Sujatha: I'm not arguing for wishing away the financial aspect. I'm suggesting that obsessing over medical care shouldn't be a priority. Instead, the focus on being together should be paramount, if that's where meaning and fulfillment will be had. The marathon dash to the end, the effort to squeeze out another day or two of "life," loses its value.

My experience with my father's last weeks, days, and hours, by the way, did not have much at all to do with mere prolonging of life. Instead, the emphasis was on so-called palliative care. But as I suggested in my first comment, I have a lot to sort through when it comes to these matters.

Sujatha, there are instances of prolonging life through extraordinary measures in the absence of any reasonable hope in India also although I submit that due to scarcer resources, such cases are far fewer than in the US. The patient in this recent report, is being kept alive not due to her wealth or a family who can't let go, but because of the determined and heroic efforts of her colleagues in the hospital where she still "lives." Aruna Shanbaug used to be a nurse and came to be in her present vegetative state in tragic and brutal circumstances. Please read the Indian Supreme Court's decision on a petitioner's legal challenge to keeping her alive.

I think I understand what Dean is saying and I don't think that he is disagreeing with or dismissing the issue of cost. There comes a time in life for most of us when quality is far more important than quantity. We just have to go through a process of success, failures, hope and disappointment before we come to terms with that realization. But I have seen very old and feeble people in considerable pain wanting to cling to life and much younger ones in hopeless conditions refusing further treatment. Our will to live is a peculiar thing; we can't predict what we will do when the moment of decision arrives for our loved ones or ourselves. That is why it is very important to talk about pain, suffering and palliative care way ahead of the actual event.
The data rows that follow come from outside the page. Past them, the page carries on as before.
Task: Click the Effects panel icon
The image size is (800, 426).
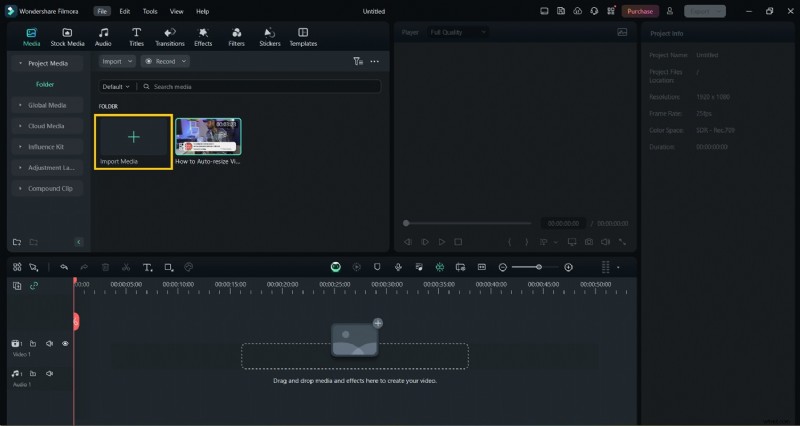Action: (x=203, y=37)
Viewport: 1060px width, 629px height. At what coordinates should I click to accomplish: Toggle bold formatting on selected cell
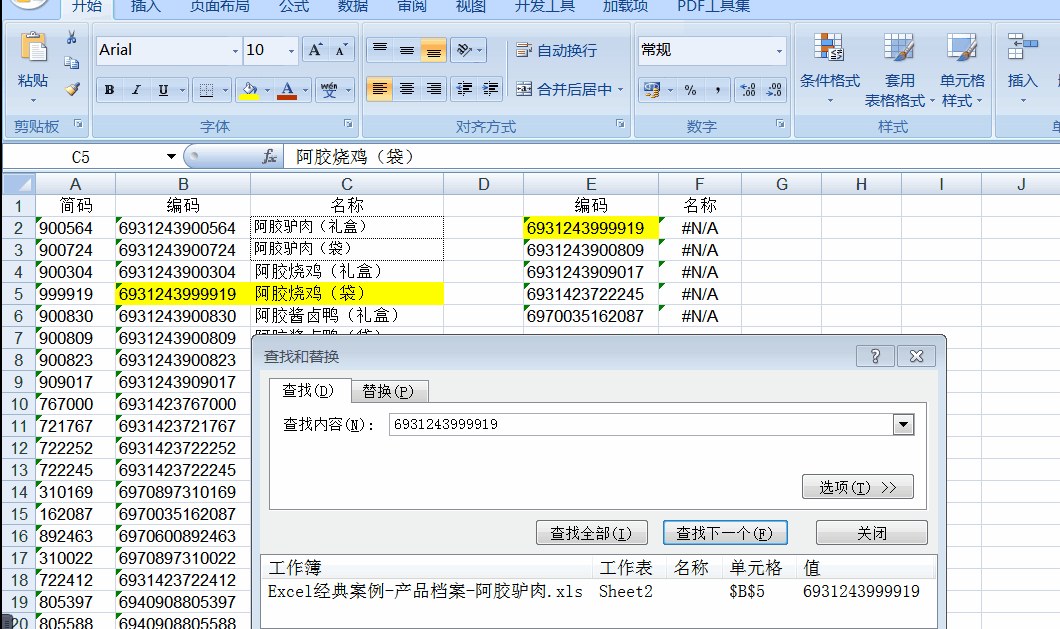pos(108,90)
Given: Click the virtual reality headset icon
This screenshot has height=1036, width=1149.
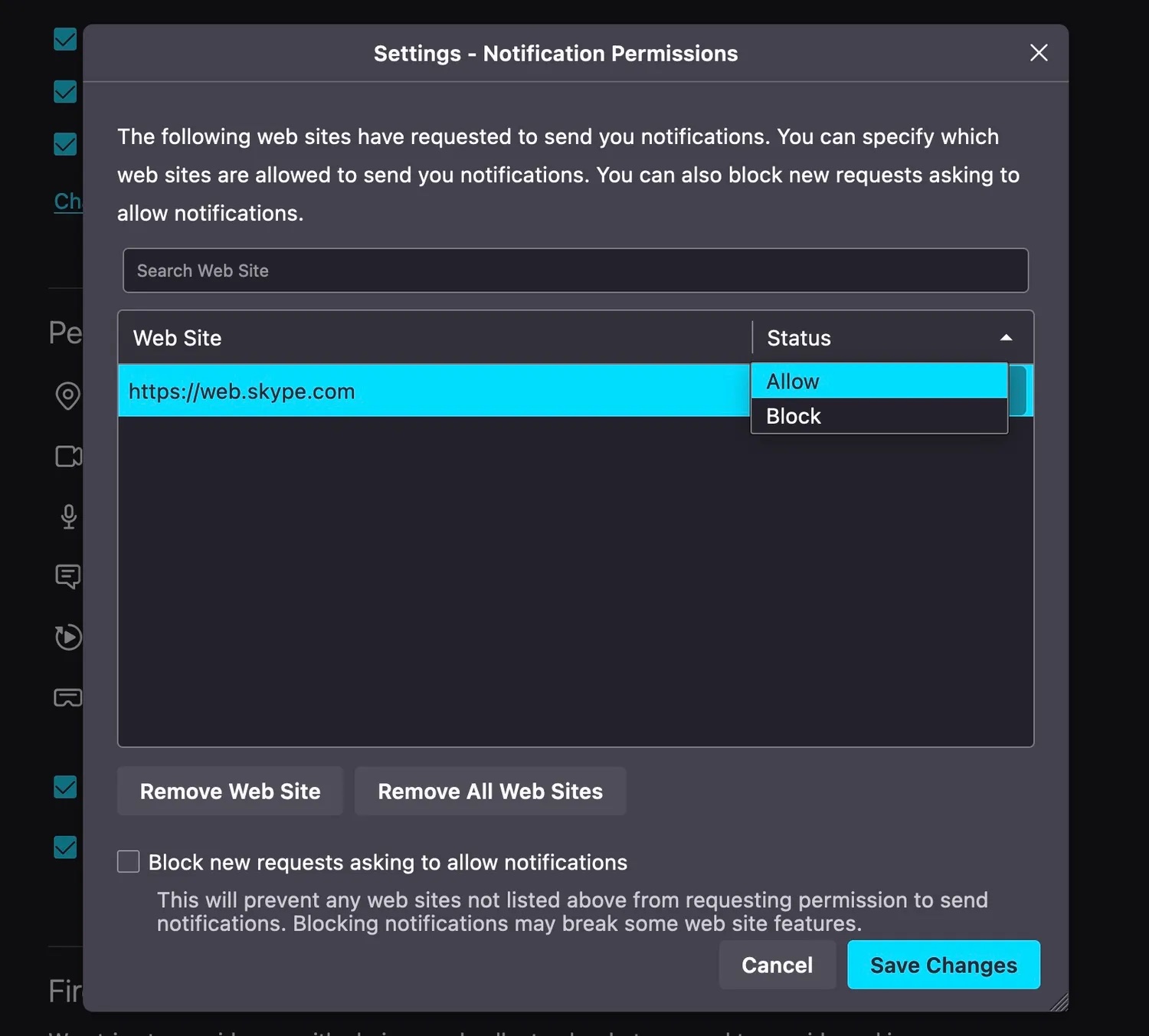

Dean, I'm sorry for misunderstanding your statement. Having no proximate experiences to yours, where you had a painful loss of your father recently, I was rather insensitive in trying to steer the conversation back to the 'cost' factor. As you say, it's the being together and quality of life at the end that matter, not the cost. Again, my apologies.


Ruchira: The issue of palliative care is trickier than most, especially in India. One of my mother's closest friends was dying of inoperable cancer, but kept in the dark by her family about it, until a month before the end. They denied her even the palliative care that could have kept her in lesser pain, just because they didn't want her to know how bad the cancer was. It was a horrible, horrible death.
With all the medical advances made, I sometimes wonder whether the earlier days of 'going out quickly' due to massive heart attacks,with not much possible by the way of interventions, wasn't a more merciful way of passing. Though, it would definitely have deprived the near and dear of a chance to say goodbye.

Sujatha, There is no need at all to apologize. I didn't feel you were being insensitive. I only wanted to refocus the discussion based on my reading of the Gawande piece, which highlighted a value at the end of life that isn't so easy to quantify. If we believe that, then we should promote meaningful togetherness well before a medical crisis demands it and, likely, upsets any stability that would support it. Like you, I wonder how merciful medically assisted slow death really is for everybody involved.